__Work to do__. In the text on Trump's endorsements, who reported that Trump is considering dual endorsements in several races?

Trump's top priority in handing out endorsements is personal. Who's for him and who will help him against his enemies? (Also, who will pay him the most for an endorsement, a situation exemplified by billionaire Peter Thiel, who has a slate of very mediocre candidates he is offering Trump big bucks to endorse) After that, it's mostly about being seen as someone who wins the prognostication game. He was really embarrassed when Mark Meadows and his yenta real estate agent wife picked a friend and fellow real estate agent, Lynda Bennett, to succeed him in Congress and persuaded Trump to give her one of his laughable one-size-fits-all endorsements. Bennett came in first in the primary but was forced into a primary by a then-unknown young Hitler-worshipping Nazi, Madison Cawthorn, who wound up beating her decisively, 65.8% to 34.2%, despite her Trump nomination.


Yesterday, Tara Palmeri reported that Trump is now considering dual endorsements in several races (including the ones Thiel's second rate candidates are in) because he has become "increasingly suspicious of his advisers who are pushing competing candidates. The GOP kingmaker-in-chief has grown so distrustful of all the advice he’s getting from various aides-- and so wary of being lured into picking the wrong horse-- that he’s floated an idea that would essentially dilute his endorsement. 'He feels like he's being penned in,' said a person close to the former president, explaining that Trump’s logic is that dual endorsements would mean, 'I get two chances to win.' [again, all about himself]. Another source of Trump's endorsement apprehension: He isn’t clear about which advisers have significant personal or financial ties to the candidates they’re bending his ear about."


The ultimate projectionist, Trump is "suspicious of the recommendations that people give him when he knows they’re being paid,' an adviser to the former president added. 'He’s been asking who is paying who.'" The people around him are often as mercenary as he is. And he wants to make sure that if money is changing hands for his endorsement, that money is going into his pockets, not his cronies' pockets.

__Dataset records__.
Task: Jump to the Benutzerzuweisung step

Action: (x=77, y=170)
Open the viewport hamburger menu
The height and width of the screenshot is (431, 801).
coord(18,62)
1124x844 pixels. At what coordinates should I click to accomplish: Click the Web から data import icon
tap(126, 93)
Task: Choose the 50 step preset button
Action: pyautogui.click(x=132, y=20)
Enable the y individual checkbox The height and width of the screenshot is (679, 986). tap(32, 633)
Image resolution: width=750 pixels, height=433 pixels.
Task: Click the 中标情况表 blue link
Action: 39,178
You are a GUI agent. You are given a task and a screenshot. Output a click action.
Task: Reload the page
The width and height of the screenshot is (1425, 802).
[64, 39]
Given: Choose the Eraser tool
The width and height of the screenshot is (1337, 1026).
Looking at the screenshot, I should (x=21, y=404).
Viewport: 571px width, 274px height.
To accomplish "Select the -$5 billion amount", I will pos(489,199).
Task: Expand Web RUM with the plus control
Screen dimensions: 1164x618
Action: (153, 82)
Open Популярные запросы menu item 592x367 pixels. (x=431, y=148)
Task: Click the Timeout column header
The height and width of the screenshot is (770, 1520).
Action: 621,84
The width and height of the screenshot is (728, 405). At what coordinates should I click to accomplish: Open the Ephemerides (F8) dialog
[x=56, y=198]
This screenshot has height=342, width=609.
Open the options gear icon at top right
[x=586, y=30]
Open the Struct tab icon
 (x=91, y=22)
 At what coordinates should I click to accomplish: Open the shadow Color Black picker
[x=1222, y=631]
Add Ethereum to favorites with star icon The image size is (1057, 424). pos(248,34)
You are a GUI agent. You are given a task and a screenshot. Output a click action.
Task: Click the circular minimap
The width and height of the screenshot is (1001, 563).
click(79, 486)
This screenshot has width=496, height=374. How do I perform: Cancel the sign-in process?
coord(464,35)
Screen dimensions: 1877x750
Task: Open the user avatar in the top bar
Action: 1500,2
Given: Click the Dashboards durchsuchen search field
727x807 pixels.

__Answer to this problem__. Tara Palmeri